Daniel Sanchez of the von Mises Institute recently wrote an excellent article titled “The Odyssey of Sound Economics” about the history of the Austrian School of Economics from its founding by Carl Menger in 1871 to today. The Austrian School is not a monolithic body of thought. There have been different approaches to various aspects of economics within the Austrian tradition over the years. Sanchez traces the first split to the beginning of the so called “marginalist” revolution of the 1870s due to the pioneering work of Carl Menger, Leon Walras, and William Jevons. I used quotes because subjectivist (meaning subjective valuation that replaced various objective value theories of classical economics) is a much better description of this revolutionary approach to economics. From the start, Menger championed a causal-realist approach as he attempted to explain the formation of prices in the real world, while Walras championed the general equilibrium view (aka the evenly rotating economy) that can be no more than an abstraction as the equilibrium state will never occur in the real world.

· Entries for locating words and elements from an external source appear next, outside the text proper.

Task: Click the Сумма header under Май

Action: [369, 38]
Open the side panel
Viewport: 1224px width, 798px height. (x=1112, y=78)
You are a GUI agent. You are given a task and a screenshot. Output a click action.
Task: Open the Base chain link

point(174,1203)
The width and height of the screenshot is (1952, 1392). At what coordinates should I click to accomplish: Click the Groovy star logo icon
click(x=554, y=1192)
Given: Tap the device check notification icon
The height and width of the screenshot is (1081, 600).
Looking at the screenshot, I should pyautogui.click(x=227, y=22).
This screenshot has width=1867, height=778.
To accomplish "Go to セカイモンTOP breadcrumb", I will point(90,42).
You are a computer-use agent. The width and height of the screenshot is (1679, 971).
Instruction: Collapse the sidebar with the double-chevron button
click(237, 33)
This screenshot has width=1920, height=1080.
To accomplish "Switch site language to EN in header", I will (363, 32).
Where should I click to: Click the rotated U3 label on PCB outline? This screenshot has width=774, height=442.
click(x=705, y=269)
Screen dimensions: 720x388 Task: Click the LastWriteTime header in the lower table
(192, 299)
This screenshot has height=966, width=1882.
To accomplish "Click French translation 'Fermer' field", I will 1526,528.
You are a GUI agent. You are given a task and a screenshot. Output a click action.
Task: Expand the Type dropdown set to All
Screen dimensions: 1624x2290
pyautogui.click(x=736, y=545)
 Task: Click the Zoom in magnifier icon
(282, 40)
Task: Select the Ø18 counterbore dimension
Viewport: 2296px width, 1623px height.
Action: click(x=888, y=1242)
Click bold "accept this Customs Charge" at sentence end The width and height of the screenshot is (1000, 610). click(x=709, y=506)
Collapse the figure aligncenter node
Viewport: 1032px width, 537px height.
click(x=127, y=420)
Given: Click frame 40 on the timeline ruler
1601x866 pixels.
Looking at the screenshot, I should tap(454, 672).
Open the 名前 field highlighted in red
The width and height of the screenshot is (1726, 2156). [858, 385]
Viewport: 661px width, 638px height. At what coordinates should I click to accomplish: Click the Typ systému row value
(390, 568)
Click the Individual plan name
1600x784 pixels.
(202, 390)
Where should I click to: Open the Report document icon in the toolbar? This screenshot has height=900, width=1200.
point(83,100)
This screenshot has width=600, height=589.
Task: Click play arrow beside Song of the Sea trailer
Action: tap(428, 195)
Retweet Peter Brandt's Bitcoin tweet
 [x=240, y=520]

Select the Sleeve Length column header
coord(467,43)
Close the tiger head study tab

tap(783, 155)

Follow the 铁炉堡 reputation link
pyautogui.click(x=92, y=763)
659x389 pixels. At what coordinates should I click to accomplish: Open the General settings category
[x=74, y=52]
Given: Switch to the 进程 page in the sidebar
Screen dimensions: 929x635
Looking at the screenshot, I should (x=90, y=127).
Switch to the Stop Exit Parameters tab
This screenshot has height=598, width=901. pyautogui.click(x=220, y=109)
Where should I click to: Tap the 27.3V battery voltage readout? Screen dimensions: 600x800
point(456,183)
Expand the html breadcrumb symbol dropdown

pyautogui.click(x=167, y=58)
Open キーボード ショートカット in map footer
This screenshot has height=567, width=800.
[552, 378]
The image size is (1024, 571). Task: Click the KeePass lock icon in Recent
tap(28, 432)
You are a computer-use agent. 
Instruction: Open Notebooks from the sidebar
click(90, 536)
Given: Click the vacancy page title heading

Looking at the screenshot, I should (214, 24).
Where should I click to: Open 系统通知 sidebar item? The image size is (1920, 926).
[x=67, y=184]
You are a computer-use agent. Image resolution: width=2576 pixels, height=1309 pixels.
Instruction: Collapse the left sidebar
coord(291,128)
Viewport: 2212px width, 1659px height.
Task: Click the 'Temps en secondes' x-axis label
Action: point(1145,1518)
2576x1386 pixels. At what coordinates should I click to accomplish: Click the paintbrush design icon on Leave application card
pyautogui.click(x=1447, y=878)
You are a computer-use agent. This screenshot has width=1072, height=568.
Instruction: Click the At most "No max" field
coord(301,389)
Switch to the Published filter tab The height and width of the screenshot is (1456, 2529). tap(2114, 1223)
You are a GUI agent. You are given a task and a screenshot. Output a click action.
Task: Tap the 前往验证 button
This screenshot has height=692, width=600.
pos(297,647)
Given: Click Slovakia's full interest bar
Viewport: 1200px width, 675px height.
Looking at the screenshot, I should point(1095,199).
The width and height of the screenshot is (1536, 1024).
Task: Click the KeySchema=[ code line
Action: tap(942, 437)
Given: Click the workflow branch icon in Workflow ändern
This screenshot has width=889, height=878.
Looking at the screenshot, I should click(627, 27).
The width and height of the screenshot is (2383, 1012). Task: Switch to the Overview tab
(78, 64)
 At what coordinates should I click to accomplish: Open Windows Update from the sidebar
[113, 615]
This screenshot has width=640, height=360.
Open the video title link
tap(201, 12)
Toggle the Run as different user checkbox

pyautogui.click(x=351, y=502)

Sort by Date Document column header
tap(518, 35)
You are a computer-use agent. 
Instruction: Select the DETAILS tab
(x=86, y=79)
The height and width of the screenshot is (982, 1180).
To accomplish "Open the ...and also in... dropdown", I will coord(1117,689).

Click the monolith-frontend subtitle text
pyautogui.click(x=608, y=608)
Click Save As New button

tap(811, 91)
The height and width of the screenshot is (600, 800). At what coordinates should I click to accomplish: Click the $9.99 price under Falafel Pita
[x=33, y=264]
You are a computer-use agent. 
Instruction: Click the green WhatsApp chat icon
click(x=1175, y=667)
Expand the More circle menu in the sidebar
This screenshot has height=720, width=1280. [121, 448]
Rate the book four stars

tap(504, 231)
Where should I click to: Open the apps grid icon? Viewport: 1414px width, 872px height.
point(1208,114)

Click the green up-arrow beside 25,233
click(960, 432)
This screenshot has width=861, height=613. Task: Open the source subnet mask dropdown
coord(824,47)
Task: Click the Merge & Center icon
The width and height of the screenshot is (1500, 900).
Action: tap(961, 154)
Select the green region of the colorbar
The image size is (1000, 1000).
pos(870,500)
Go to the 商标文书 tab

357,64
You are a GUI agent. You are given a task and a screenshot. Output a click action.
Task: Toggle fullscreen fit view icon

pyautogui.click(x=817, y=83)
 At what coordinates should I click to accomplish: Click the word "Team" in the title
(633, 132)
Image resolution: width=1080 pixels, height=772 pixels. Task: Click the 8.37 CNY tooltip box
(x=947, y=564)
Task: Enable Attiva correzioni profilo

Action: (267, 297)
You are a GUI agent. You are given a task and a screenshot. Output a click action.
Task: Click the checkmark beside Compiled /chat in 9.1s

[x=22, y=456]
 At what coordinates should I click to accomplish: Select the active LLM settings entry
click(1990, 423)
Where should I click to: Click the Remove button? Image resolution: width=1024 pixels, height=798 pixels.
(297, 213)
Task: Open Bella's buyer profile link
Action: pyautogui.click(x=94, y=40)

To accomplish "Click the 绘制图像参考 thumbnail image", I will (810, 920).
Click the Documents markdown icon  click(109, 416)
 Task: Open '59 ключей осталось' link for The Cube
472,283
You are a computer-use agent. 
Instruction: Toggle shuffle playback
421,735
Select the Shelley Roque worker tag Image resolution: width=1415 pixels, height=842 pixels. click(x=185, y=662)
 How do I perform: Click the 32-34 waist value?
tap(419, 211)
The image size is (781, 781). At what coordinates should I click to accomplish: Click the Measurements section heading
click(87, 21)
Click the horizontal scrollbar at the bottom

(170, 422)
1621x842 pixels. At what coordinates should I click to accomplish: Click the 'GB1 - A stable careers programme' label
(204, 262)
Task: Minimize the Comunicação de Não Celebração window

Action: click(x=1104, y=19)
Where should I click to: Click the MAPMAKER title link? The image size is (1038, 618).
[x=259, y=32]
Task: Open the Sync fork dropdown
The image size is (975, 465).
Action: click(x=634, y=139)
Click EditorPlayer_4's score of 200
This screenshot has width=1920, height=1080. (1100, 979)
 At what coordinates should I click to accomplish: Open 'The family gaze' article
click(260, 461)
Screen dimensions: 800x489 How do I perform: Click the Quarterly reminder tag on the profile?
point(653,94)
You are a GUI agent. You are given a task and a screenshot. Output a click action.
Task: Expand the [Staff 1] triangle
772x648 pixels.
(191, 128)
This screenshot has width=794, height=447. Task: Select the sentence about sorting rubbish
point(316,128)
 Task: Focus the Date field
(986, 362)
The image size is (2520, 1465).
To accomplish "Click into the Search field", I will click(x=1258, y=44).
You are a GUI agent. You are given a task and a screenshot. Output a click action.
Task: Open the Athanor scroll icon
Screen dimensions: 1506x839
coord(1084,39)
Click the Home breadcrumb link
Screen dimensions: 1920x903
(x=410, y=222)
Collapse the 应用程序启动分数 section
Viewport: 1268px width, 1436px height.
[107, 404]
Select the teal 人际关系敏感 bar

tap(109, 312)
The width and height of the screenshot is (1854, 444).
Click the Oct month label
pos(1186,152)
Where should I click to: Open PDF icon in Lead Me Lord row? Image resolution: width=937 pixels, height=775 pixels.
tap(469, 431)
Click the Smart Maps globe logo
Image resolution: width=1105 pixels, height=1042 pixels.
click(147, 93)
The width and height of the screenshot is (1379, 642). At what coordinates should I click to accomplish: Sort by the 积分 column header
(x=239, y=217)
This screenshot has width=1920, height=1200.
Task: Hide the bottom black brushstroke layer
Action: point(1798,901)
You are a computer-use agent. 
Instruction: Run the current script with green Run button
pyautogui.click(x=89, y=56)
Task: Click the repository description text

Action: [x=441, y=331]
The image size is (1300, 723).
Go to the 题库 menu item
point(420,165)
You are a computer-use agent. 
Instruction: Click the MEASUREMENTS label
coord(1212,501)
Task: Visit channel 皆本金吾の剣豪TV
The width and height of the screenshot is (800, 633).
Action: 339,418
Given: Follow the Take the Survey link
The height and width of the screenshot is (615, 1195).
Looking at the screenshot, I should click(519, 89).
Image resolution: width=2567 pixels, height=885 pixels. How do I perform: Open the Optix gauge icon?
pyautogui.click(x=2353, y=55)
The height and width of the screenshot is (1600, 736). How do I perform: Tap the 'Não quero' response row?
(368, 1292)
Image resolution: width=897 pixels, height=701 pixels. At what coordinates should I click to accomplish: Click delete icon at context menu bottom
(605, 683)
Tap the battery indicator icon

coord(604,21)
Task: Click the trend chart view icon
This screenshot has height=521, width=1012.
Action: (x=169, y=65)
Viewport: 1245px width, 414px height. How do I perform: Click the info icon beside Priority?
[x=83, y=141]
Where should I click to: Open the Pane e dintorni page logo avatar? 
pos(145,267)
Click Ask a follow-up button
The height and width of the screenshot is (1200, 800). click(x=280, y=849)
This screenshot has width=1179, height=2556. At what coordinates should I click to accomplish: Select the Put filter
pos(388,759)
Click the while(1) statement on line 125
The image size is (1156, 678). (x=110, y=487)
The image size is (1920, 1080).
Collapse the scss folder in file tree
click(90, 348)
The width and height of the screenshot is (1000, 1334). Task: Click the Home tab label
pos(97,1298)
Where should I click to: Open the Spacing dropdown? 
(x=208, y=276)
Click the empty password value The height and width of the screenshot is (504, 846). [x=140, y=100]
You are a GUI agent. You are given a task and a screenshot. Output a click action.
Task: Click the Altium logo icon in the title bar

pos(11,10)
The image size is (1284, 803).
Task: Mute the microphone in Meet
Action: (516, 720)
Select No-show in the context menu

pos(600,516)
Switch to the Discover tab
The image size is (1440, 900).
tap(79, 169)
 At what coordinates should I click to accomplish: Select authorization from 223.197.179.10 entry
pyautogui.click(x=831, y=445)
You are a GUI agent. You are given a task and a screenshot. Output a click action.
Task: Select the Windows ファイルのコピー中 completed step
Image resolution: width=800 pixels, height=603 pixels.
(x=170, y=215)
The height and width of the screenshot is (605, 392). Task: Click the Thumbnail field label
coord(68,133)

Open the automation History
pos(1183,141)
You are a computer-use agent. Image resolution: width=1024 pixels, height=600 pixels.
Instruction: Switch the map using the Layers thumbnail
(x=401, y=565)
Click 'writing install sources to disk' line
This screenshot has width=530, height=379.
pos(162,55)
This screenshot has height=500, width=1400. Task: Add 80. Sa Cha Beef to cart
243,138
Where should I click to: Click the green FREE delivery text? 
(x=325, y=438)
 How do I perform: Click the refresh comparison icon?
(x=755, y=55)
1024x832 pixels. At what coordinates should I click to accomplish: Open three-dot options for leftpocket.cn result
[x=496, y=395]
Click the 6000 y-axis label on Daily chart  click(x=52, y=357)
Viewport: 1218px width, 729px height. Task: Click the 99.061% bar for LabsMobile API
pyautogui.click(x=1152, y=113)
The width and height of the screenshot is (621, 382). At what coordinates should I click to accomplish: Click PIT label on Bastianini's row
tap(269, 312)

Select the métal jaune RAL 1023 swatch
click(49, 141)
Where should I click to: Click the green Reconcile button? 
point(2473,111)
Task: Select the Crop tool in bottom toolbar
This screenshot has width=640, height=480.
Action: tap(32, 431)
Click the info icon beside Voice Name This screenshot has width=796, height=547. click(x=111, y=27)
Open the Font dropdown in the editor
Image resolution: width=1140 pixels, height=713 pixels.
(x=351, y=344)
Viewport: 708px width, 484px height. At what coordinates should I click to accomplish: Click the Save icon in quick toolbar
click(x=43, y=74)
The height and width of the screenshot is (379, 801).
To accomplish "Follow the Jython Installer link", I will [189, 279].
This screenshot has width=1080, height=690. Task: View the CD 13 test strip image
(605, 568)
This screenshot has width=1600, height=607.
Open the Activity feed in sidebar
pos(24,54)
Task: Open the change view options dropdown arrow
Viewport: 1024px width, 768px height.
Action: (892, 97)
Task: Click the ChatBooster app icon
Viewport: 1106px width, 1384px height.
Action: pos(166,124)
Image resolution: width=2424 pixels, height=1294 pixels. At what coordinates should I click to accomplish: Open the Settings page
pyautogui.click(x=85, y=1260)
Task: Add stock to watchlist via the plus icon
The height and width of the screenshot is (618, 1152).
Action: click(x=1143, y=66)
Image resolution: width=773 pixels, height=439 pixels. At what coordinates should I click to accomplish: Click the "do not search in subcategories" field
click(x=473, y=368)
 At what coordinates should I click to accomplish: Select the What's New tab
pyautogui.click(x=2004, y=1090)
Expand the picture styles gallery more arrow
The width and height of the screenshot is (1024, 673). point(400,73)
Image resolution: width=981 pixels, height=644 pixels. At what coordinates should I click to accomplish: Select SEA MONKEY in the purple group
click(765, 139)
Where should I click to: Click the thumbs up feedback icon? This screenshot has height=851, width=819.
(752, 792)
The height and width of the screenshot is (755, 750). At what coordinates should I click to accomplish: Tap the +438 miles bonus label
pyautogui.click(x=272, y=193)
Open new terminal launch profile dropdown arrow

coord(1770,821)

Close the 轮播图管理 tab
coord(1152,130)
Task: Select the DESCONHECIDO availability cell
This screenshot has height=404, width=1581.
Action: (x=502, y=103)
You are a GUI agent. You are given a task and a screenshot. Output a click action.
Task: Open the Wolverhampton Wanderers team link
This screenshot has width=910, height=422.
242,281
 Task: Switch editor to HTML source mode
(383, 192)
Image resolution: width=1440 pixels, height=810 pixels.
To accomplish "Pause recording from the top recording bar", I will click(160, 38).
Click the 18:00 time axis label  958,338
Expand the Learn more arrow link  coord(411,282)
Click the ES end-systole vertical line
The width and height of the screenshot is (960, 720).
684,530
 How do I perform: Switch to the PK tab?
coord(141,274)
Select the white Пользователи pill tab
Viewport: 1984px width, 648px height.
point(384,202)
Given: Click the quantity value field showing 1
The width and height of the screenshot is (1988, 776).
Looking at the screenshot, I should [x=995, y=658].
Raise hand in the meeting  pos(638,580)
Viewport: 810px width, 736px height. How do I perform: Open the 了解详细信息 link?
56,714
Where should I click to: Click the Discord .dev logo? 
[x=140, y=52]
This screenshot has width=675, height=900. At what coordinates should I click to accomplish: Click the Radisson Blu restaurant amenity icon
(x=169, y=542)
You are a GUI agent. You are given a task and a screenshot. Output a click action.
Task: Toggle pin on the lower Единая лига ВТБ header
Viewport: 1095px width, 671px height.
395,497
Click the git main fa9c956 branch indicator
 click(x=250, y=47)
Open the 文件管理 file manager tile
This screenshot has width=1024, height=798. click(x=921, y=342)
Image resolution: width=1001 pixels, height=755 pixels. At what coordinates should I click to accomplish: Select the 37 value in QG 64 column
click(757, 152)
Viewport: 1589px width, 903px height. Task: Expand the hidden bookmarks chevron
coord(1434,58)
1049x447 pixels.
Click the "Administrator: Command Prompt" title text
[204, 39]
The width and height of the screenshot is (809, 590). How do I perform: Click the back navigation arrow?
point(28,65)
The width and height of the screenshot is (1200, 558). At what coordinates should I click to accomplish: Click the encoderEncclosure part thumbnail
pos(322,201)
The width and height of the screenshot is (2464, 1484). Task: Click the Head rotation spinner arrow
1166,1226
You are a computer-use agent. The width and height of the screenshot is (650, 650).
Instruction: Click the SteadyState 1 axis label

The Mengerian branch produced: Eugen von Böhm-Bawerk -> Ludwig von Mises -> Murray Rothbard. The Walrasian branch produced: Friedrich von Wieser -> Joseph Schumpeter -> Friedrich von Hayek -> Lionel Robbins.
This split was in no way complete, meaning that there has been a significant amount of overlap between the two groups. Additionally, there have been splits within the these groups (for instance the concept of entrepreneurship).
Personally, I favor the view of the first branch, that of causal-realism that truly embraces subjective valuation. In fact, today this is what is usually considered Austrian economics. The second branch either ended when Hayek turned away from pure economics after the 1930s or merged with mainstream neoclassical economics.
I encourage readers to read Sanchez’s article. He does an excellent job of showing the historical roots of today’s revival of the Austrian School of Economics.